Brief overview of the ABA pathway (inferred by KEGG, [45]). On the left side the β-carotene biosynthesis steps. On the right the ABA-dedicated enzymatic reactions. Several probe sets related to ABA synthesis enzymes (PSY, LYC- β, β-OHase, NCED) were up-regulated by drought stress. Their expression levels based on array data are showed in the corresponding histograms. 2.5.1.32 = Phytoene synthase (PSY); 1.14.99.-= Phytoene desaturase (PDS); 1.14.99.30 = ζ-carotene desaturase (ZDS); 1.14.-.-= Lycopene β-cyclase (LYC-β); 1.14.13.- = β-carotene hydroxylase (β-OHase); 1.10.99.3 = Violaxanthin de-epoxidase (NPQ1); 1.14.13.90 = Zeaxanthin epoxidase (ZEP); 1.13.11.51 = 9-cis-epoxycarotenoid dioxygenase (NCED); 1.1.1.288 = xanthoxin dehydrogenase (ABA2); 1.2.3.14 = Abscisic aldehyde oxidase (AAO).

Figure 5

Overview of proline biosynthesis and main catabolic reactions (inferred by KEGG, [45]). Only the P5CS and ornithine cyclodeaminase probe sets were found to be differentially expressed. The expression levels based on array data are showed in the corresponding histograms. 2.6.1.13 = ornithine aminotransferase; P5CS = Δ-pyrroline-5-carboxylate synthase; 4.3.1.12 = ornithine cyclodeaminase; 1.5.1.2 = Δ-pyrroline-5-carboxylate reductase; 1.5.99.8 = proline dehydrogenase; 6.1.1.15 = prolyl-tRNA synthase; 5.1.1.4 = proline racemase; 1.14.11.2 = prolyl hydroxylase; 3.4.11.5 = proline iminopeptidase; 1.5.1.1 = pyrroline-2-carboxylate reductase.

Figure 6

PCR-mapping of genes putatively located on the 5AL-10 deleted region. The example reported refers to the sequence corresponding to probe set Ta.9404.1.A1_at. The sequence is moderately similar to a rice kinase (Os03g0107400).

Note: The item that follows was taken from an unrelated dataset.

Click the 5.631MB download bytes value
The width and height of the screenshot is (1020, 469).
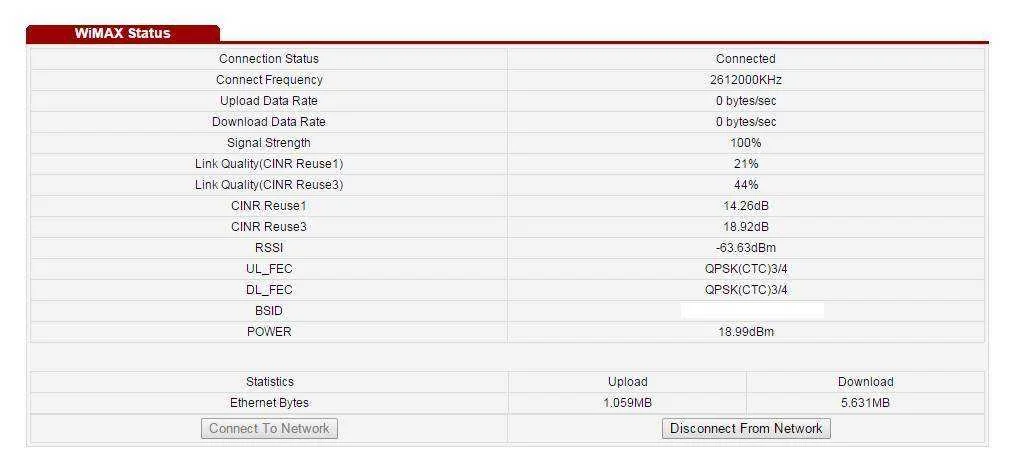(865, 403)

A) Alignment between the sequence used to design the probe set (Hapl a) and a homoeologous gene (Hapl b). Sequences used to design the primers are highlighted. The forward (FOR) primer is haplotype-specific, while the reverse (REV) primer is common. B) PCR reaction performed using the primers shown in A). Since the primer pair for Hapl a amplified the target sequence in both CS and Creso and no amplicon was observed in CS-5AL-10, the haplotype ''a'' correspond to a sequence located on to the 5AL-10 deleted region. 5AL: CS-5AL-10 deletion line. CS: Chinese Spring. CR: Creso; S1: Haplotype 1 – specific primers; S2: Haplotype 2 – specific primers.